§ Work request
From the entries below, retype only the lines from the one with "Task: Open the Priority column dropdown" through the one with "The image size is (1456, 823).", exactly as written.

§ Dataset records
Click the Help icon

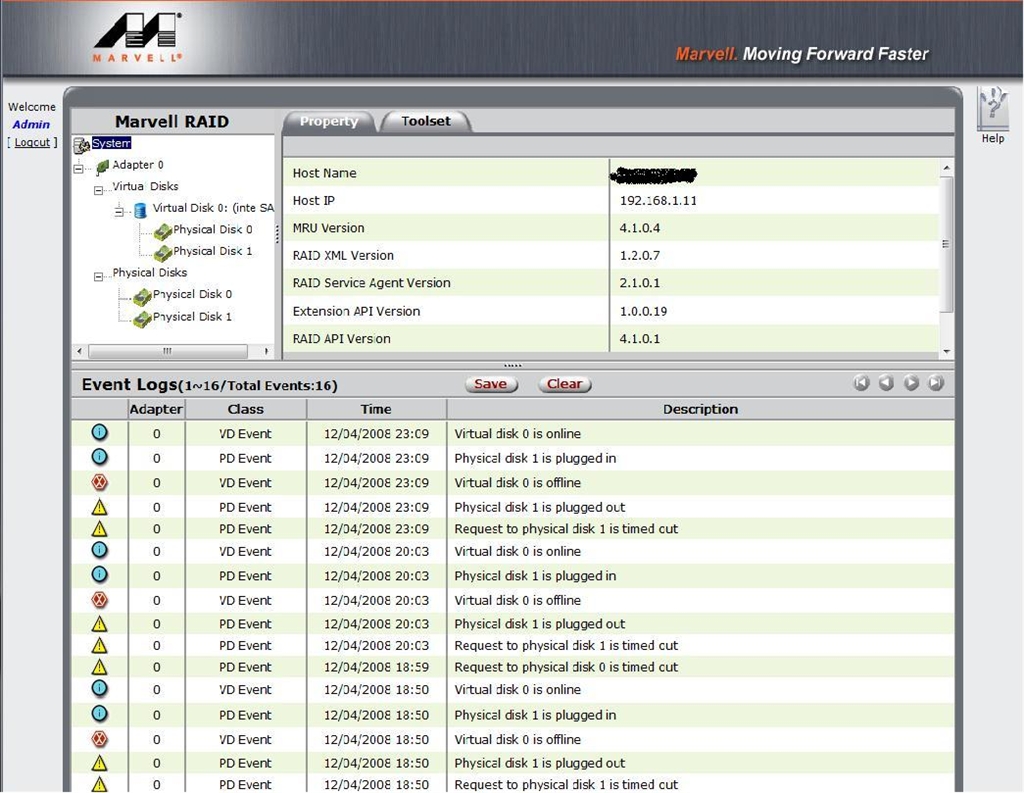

...

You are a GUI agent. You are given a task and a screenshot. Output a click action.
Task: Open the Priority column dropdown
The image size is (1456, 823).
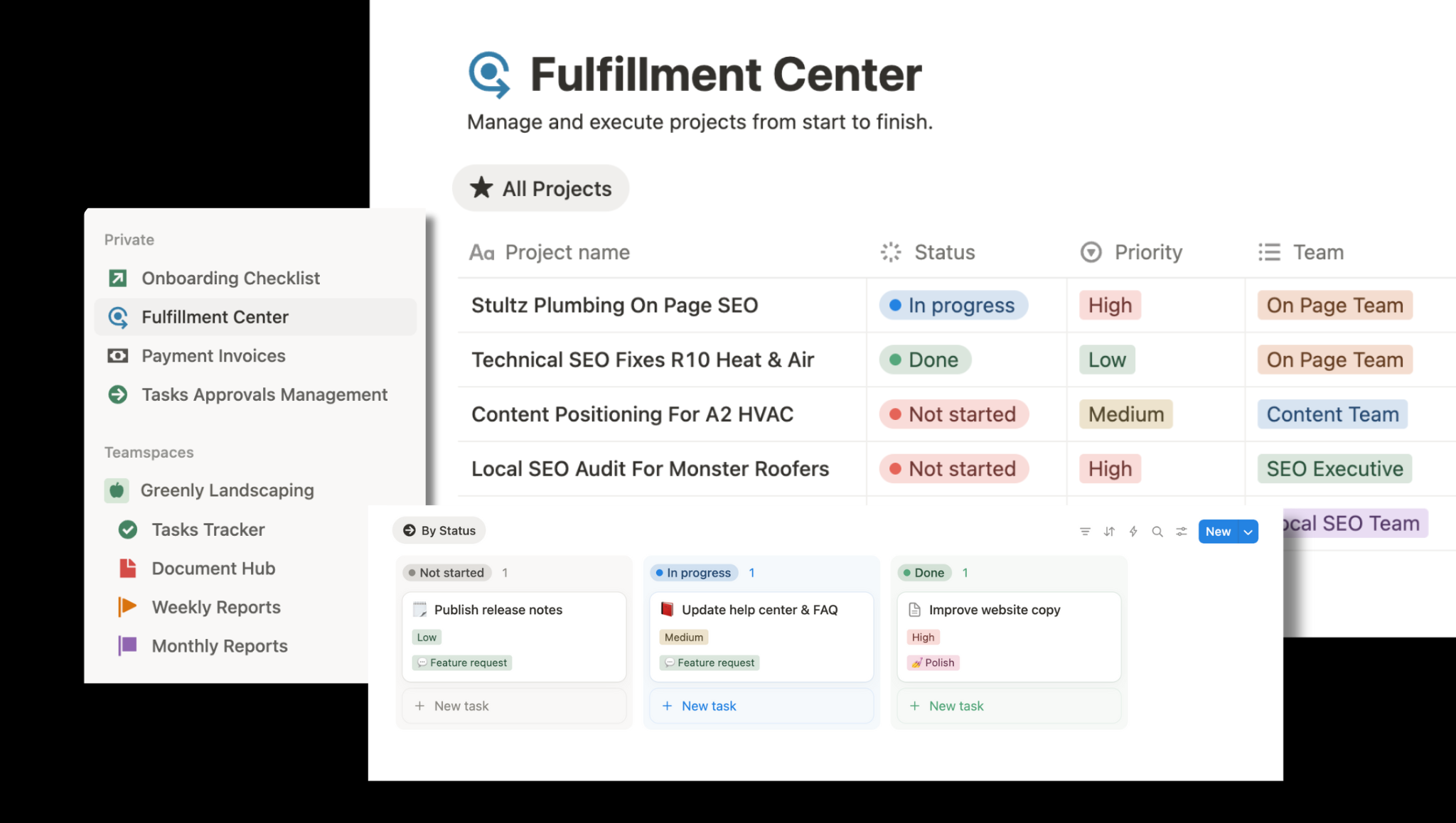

---

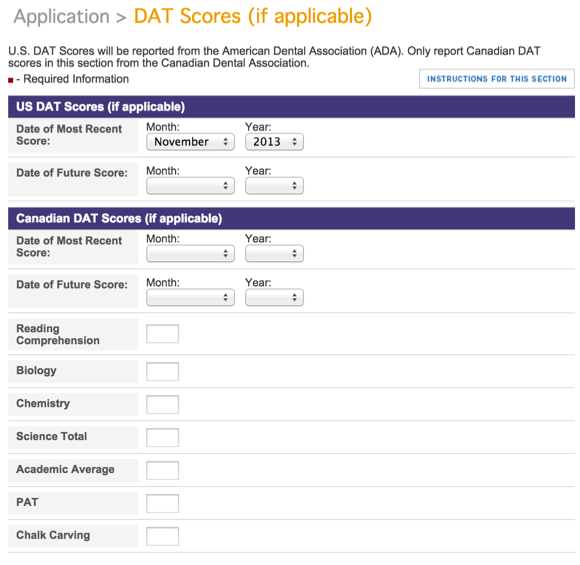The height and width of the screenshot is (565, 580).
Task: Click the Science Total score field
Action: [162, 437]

§ Result of this task
Task: Open the Priority column dropdown
The image size is (1456, 823).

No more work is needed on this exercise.